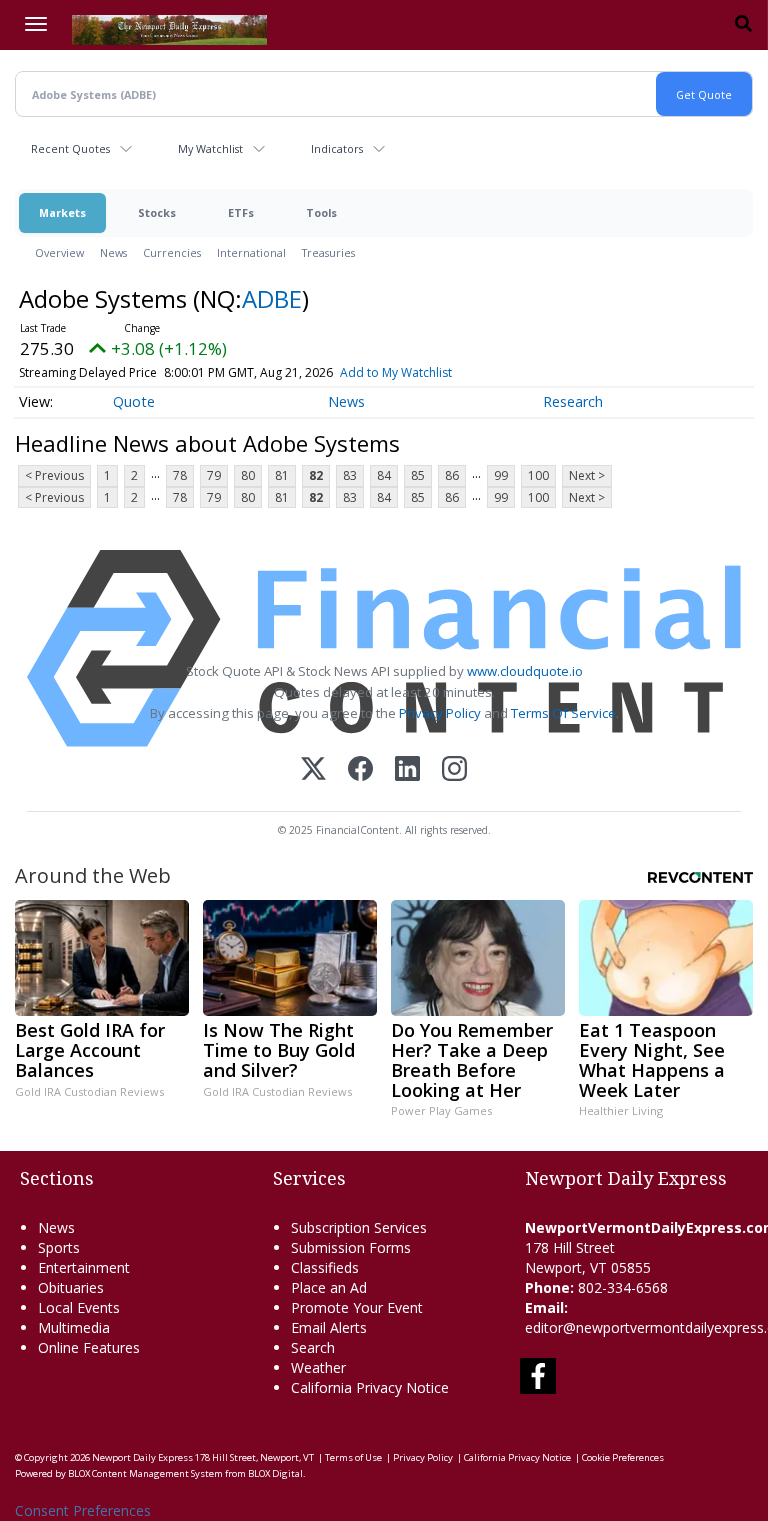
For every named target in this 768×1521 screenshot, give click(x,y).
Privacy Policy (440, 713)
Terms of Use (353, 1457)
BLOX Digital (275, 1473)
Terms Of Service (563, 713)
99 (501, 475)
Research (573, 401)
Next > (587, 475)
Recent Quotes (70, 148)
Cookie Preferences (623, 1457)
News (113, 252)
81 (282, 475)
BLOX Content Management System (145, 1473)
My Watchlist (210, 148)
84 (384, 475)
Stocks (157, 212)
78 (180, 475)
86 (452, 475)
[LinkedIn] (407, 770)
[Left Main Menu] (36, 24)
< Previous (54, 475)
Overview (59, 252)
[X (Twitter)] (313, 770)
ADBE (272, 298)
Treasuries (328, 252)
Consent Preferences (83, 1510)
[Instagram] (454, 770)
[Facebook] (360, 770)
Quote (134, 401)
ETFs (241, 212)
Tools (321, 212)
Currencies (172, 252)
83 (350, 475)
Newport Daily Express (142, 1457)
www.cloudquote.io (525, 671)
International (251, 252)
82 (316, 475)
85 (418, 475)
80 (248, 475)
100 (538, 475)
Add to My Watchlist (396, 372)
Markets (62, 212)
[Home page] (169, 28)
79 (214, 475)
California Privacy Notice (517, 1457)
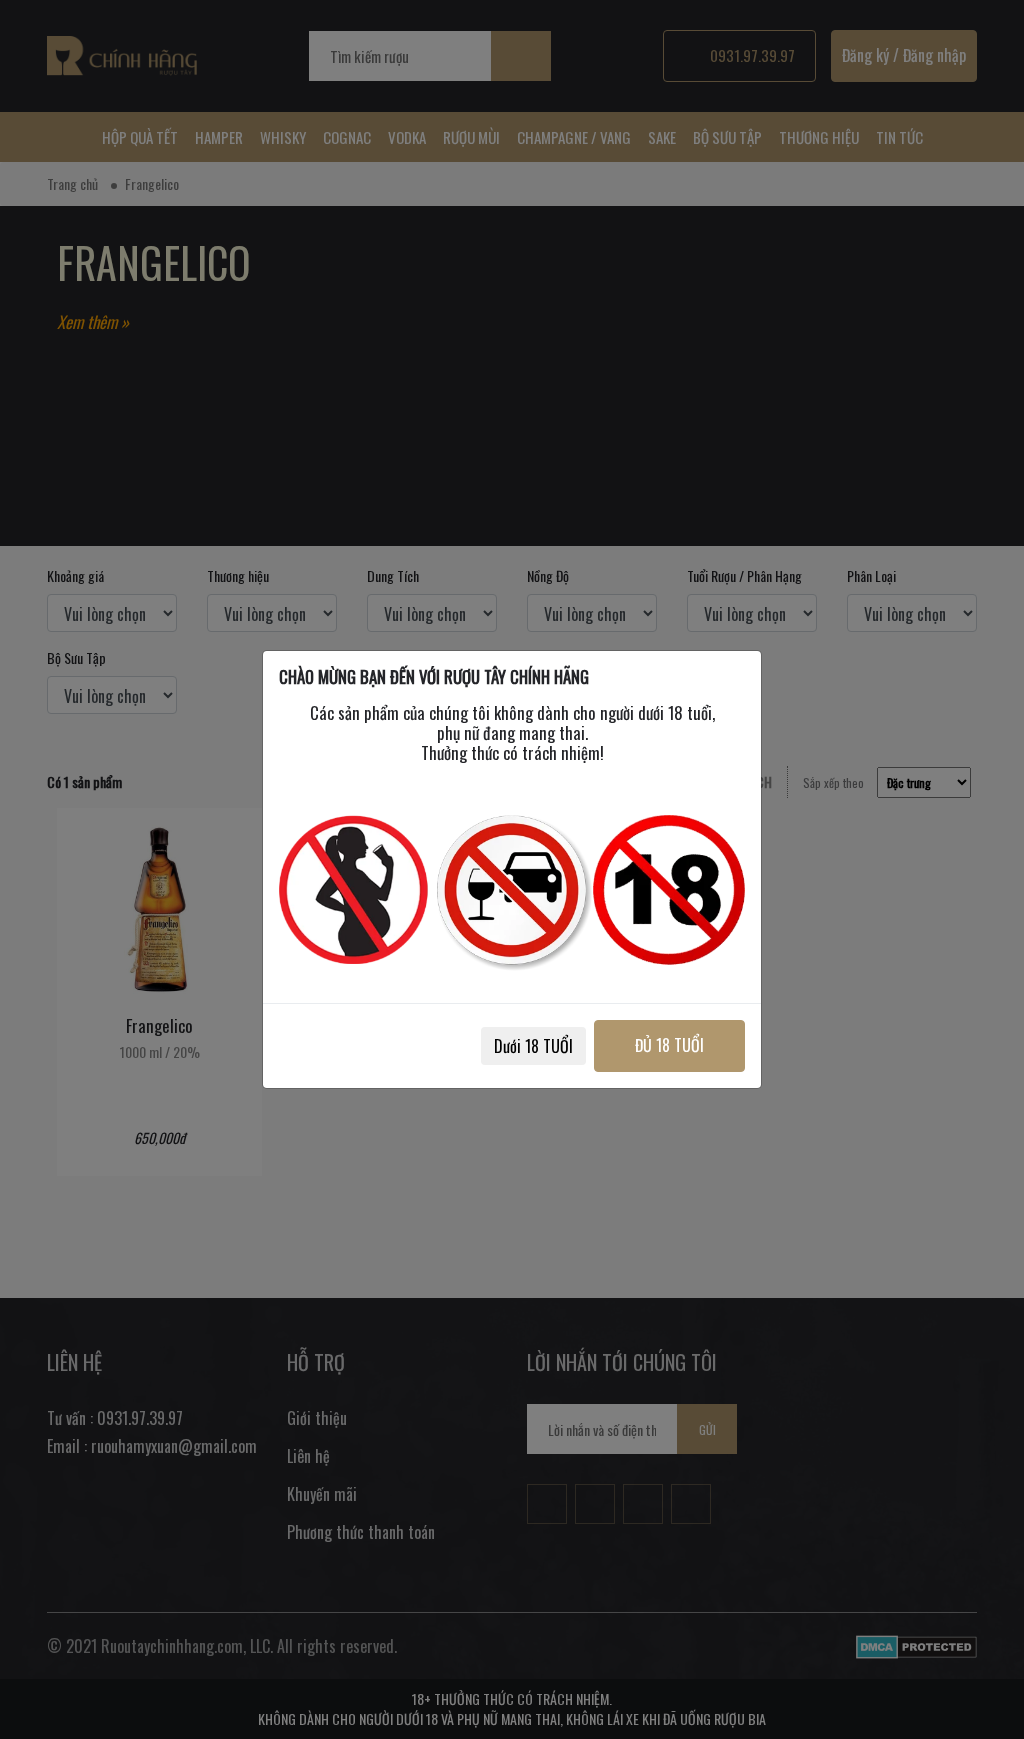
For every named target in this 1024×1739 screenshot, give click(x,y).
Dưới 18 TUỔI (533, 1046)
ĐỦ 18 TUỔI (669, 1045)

........

With the line that has "BLOX Content Management System (145, 1473)" as the first and the line that has "79 (214, 475)" as the last, repeat exactly that run of lines above and no more.

Written solution:
BLOX Content Management System (145, 1473)
My Watchlist (210, 148)
84 (384, 475)
Stocks (157, 212)
78 (180, 475)
86 (452, 475)
[LinkedIn] (407, 770)
[Left Main Menu] (36, 24)
< Previous (54, 475)
Overview (59, 252)
[X (Twitter)] (313, 770)
ADBE (272, 298)
Treasuries (328, 252)
Consent Preferences (83, 1510)
[Instagram] (454, 770)
[Facebook] (360, 770)
Quote (134, 401)
ETFs (241, 212)
Tools (321, 212)
Currencies (172, 252)
83 (350, 475)
Newport Daily Express (142, 1457)
www.cloudquote.io (525, 671)
International (251, 252)
82 (316, 475)
85 (418, 475)
80 (248, 475)
100 (538, 475)
Add to My Watchlist (396, 372)
Markets (62, 212)
[Home page] (169, 28)
79 (214, 475)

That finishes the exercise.